- **OBJECTIVE**: Reproduce every line of the data below, requests included, with each answer coordinate shifted by -62. Omit the pictures.

- **MATERIAL SUPPLIED**:

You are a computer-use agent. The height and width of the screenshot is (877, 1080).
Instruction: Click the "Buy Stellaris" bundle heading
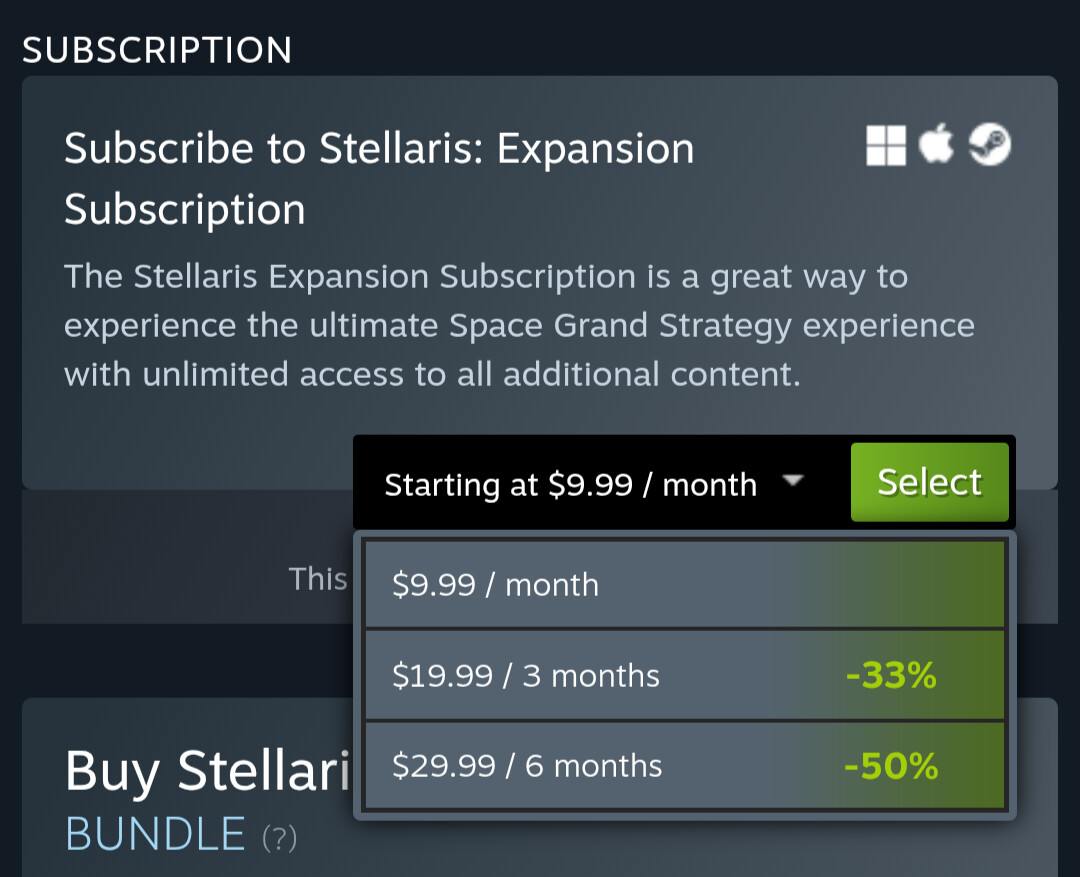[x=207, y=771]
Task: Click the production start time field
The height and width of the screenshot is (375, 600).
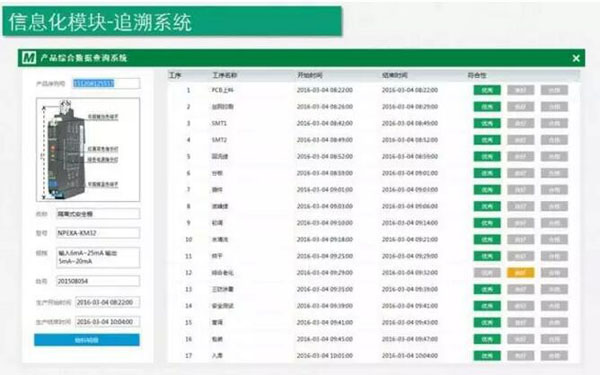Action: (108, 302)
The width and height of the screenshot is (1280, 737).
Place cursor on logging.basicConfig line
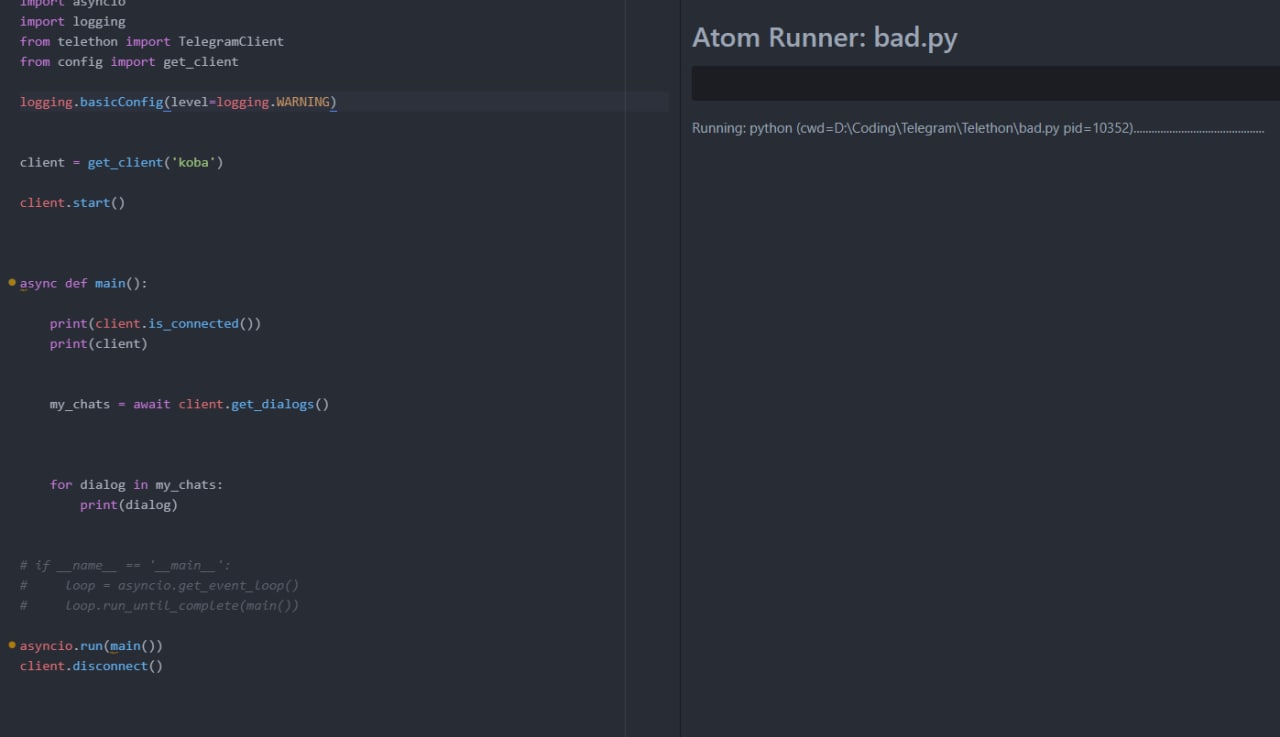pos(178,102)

- **SOLUTION**:
You are a computer-use agent. The height and width of the screenshot is (877, 1080).
Instruction: Click the "Buy Stellaris" bundle heading
[x=145, y=709]
Task: Click the production start time field
The height and width of the screenshot is (375, 600).
Action: (46, 240)
The width and height of the screenshot is (1280, 737).
Place cursor on logging.basicConfig line
pos(116,40)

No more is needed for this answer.